Nor would director Sir Nicholas Hytner, even though he has no doubt that Shakespeare’s play is antisemitic. He accepts some theatres such as the Globe have a remit to examine all of Shakespeare’s plays.  However, “it’s doing the play a favour to say that Shakespeare challenges antisemitism,” he says, speaking on the phone during a break from directing Ralph Fiennes in David Hare’s latest. 

“Certainly, Shakespeare doesn’t even begin to challenge antisemitic ideology. What he does do is ask the audience to consider what it might be like to be this terrible person.”  

Throughout his career, including his 12 years running the National Theatre, Hytner has never been tempted to direct the play. Recently, a non-Jewish actor who he “admires greatly” asked if he might consider directing him as Shylock. Hytner thought about how it might be possible to “play Shylock as not Jewish and take the charge out if the word “Jew”, but in the end “couldn’t think of a way”.

It is, says Hytner, inescapable that the play takes the case against the Jew for granted but does not challenge the stereotype. Even Shylock’s “Hath not a Jew eyes” speech is less a plea to be seen as human than an argument to be as vengeful as everybody else. 

But as Hytner ponders this, and also the contrasts between the two Venetian residents Shylock and Othello (he directed the latter play to great acclaim in a production starring Adrian Lester and Rory Kinnear), a possible link between Elizabethan and modern attitudes towards Jews occurs to him. It is rooted in a memory of how, when he was National Theatre artistic director, he commissioned Mike Leigh’s Jewish play Two Thousand Years (2006).  A request was sent to agents for Jewish actors. 

“The Jewish agents immediately reeled off who their Jewish clients were, and the gentile agents didn’t know.  I remember thinking at the time, how funny,” says Hytner, circling his main point before making it.

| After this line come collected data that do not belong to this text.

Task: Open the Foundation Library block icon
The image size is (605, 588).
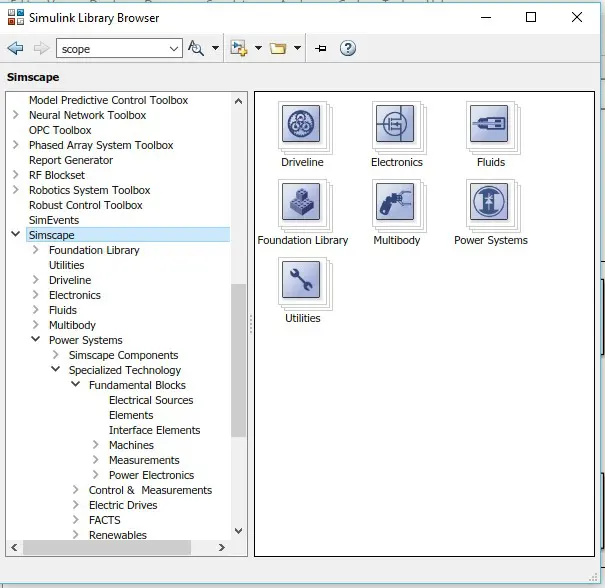Action: click(301, 204)
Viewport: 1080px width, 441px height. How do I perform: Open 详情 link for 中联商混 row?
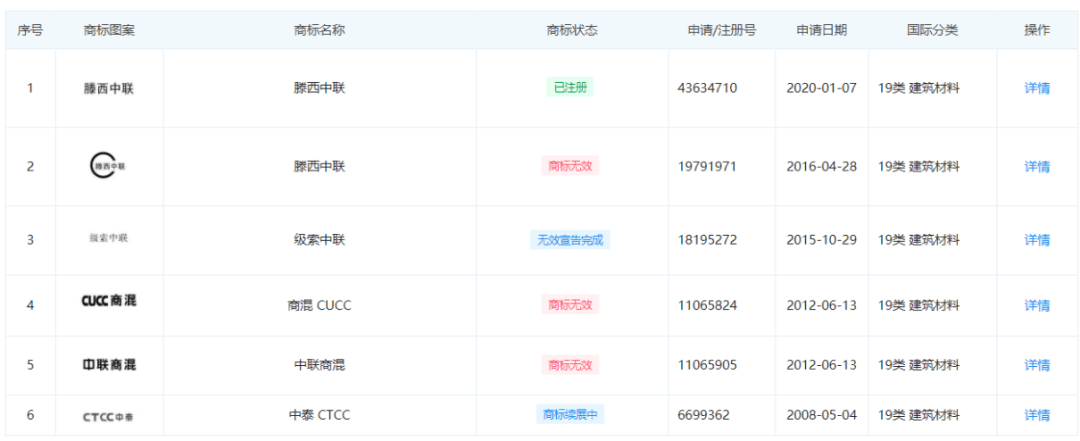click(1037, 365)
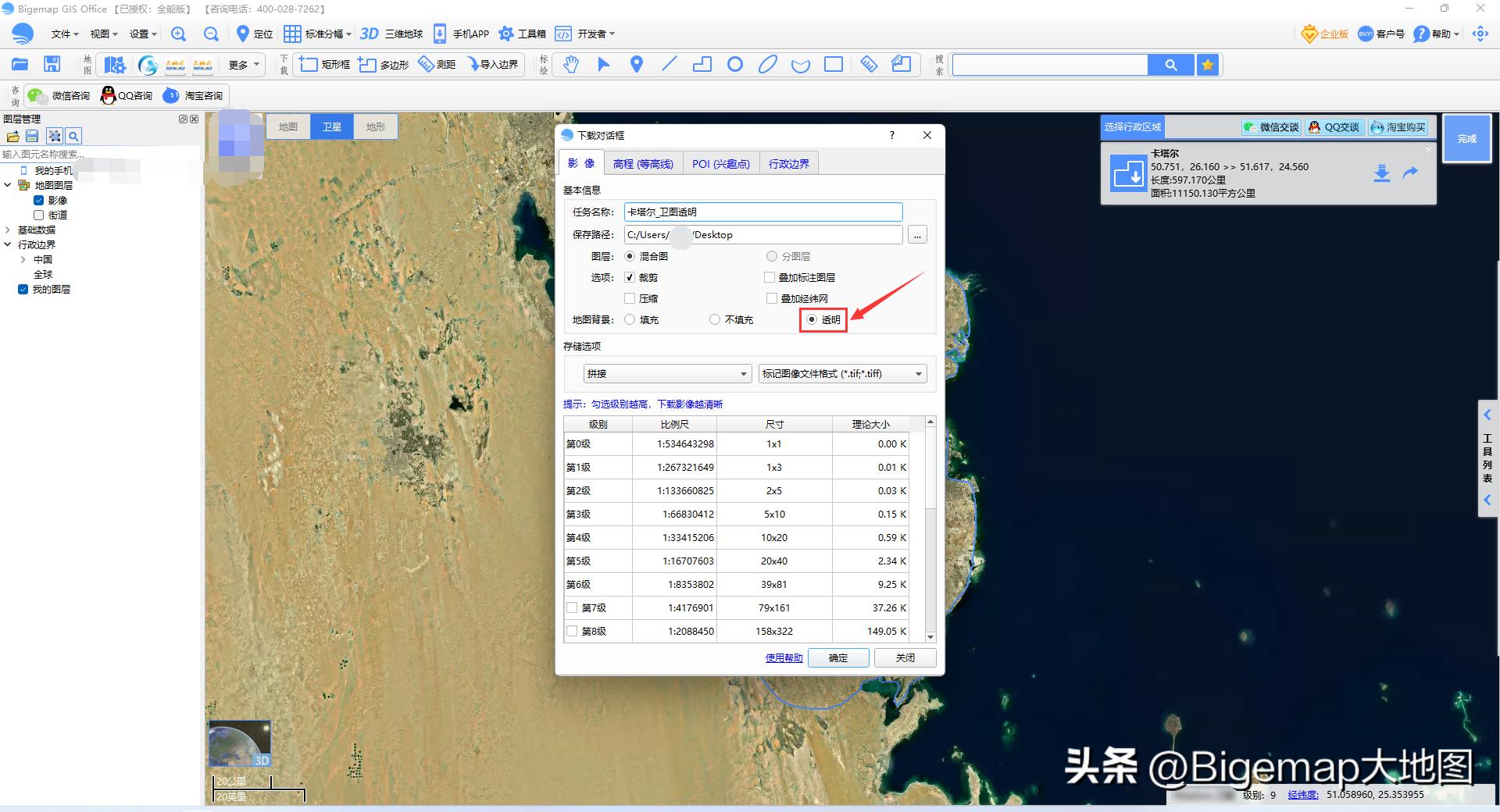Open the 文件 menu

[x=64, y=34]
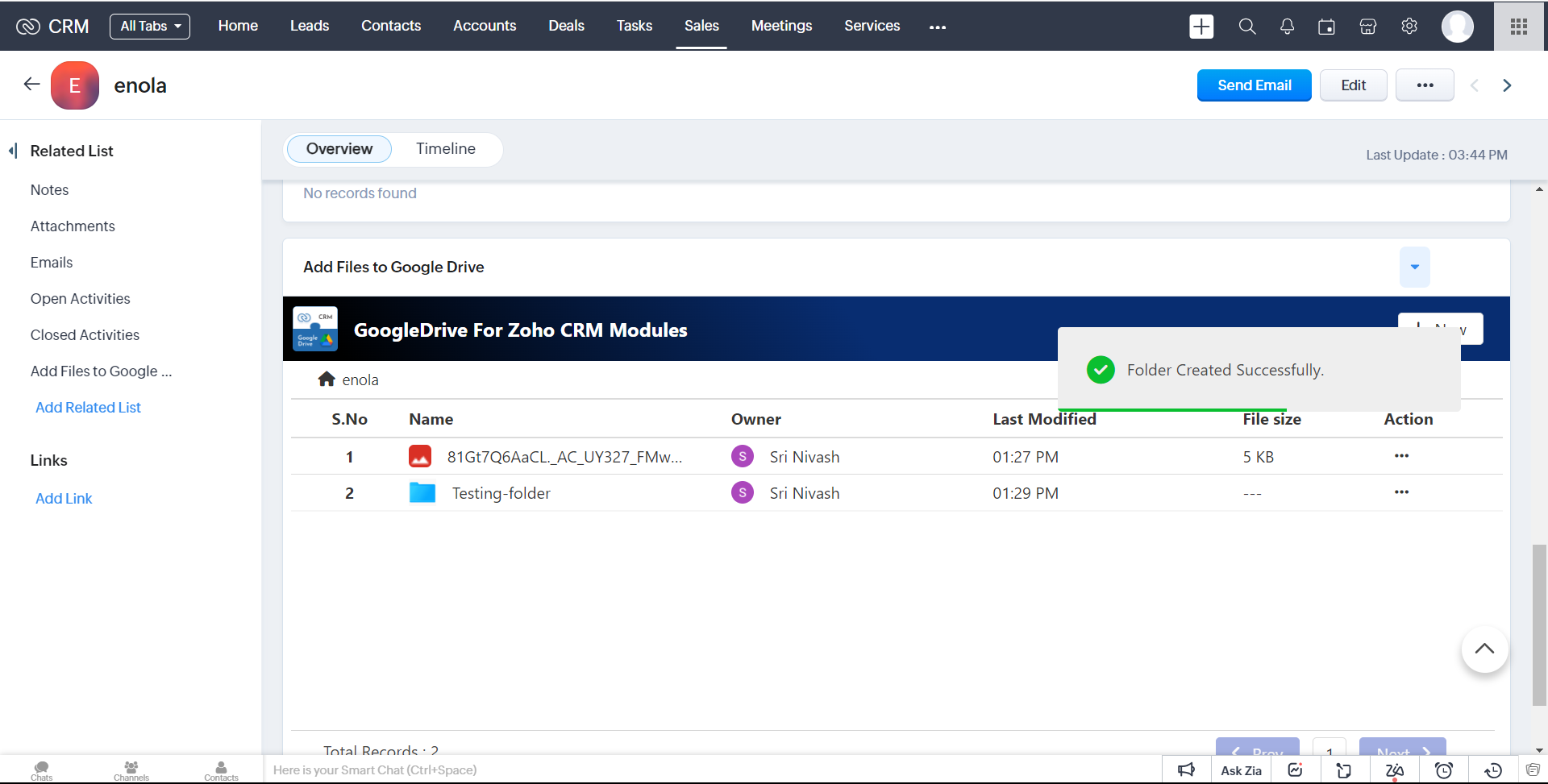
Task: Click the Add Related List link
Action: pyautogui.click(x=88, y=408)
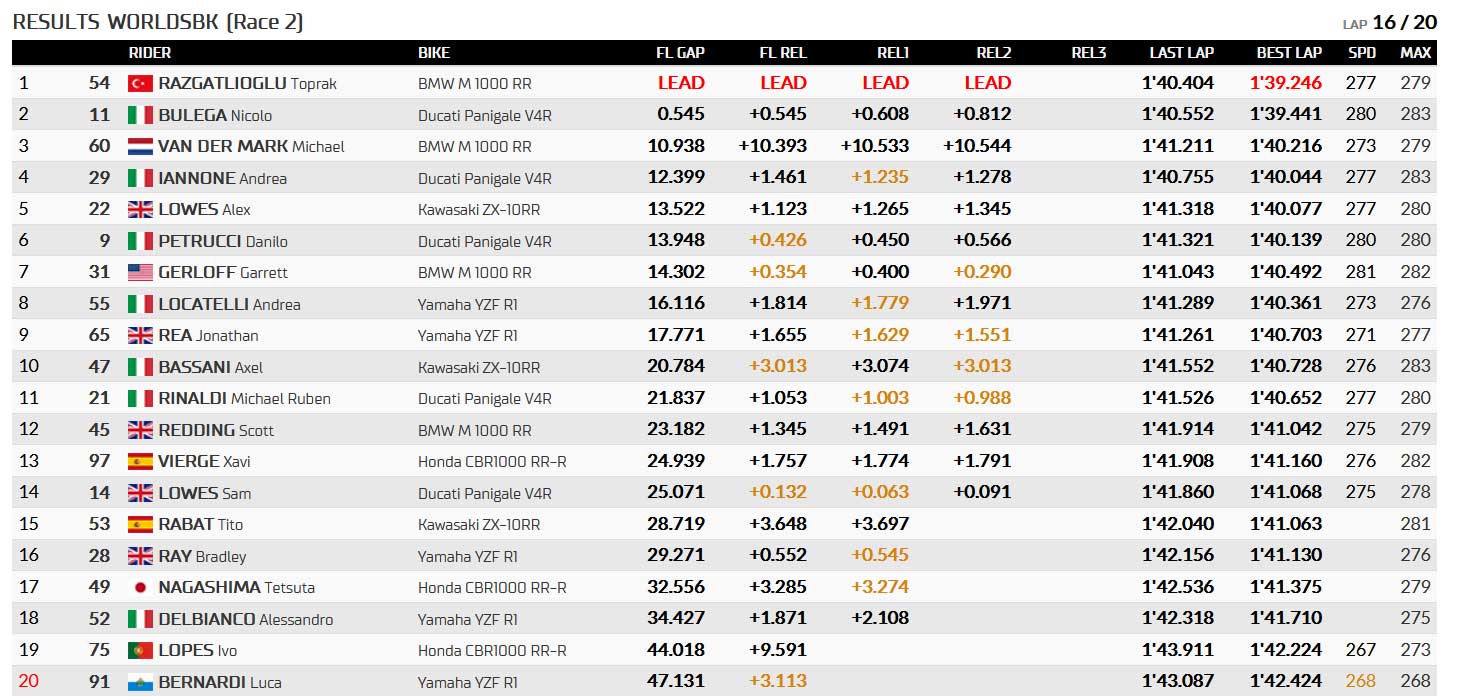Click the Portuguese flag beside Lopes Ivo

140,651
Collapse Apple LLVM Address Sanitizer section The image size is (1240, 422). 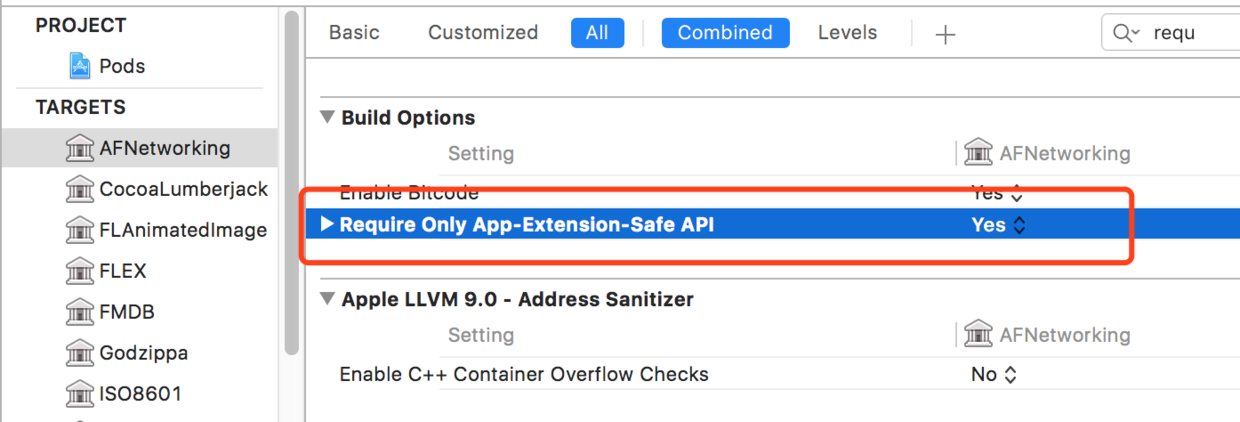tap(327, 299)
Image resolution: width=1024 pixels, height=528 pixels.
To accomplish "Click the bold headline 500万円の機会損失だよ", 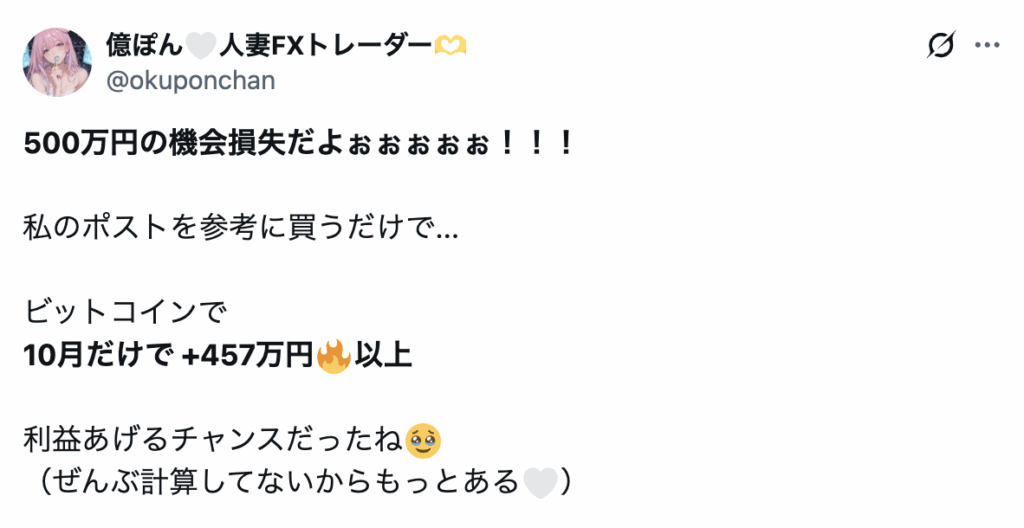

“I’m going to make a link between the great playwright [Shakespeare] who has no idea what Jews are – not least because he probably hadn’t met many, or even any – and the root of the current situation, that to a large extent a lot of [British] theatre still doesn’t.” Despite there being more Jews around today, both theatre and the country still have much in common with their Elizabethan counterparts, says Hytner cautiously. 

 “They just don’t know what Jews are,” he says. 

“They are just very confused by what Jews are.  In New York, where I have worked, the Jews and non-Jews know what Jews are. They have a greater understanding of who their Jewish colleagues are, of Jewish identity in all its complexity.  But British Jews? We are misunderstood. Our Judaism is misunderstood. There is a lack of curiosity about us.” 

Could this go some way to explaining the great Hershel Fink scandal at the Royal Court, when a grasping billionaire character just happened to end up with a very Jewish name?

“I mean, that was just jaw-dropping carelessness,” says Hytner, his voice still brimming with great incredulity.  

“How could they manage to claim the moral high ground by being sanctimonious and self-critical? I have no idea how they begin to think they pulled that off. It’s that lack of understanding.” 

Back at the Globe, Graham is expanding on how the play “is about white supremacy, antisemitism, capitalism, patriarchy and racism”.   It will reflect modern versions of all these things, says Graham. 

“There have been moments, both professionally and in my personal life, that I’ve experienced antisemitism,” she says.  “At what point do you become brave enough to call it out?  Because my granddad changed his surname from Goldstein to Graham, I have been able to sort of float through life quite anonymously. So this [play] is a little bit like coming out as Jewish.

“It’s very difficult to have a conversation about antisemitism right now. I’m not sure why. But this play is a chance to talk about it.”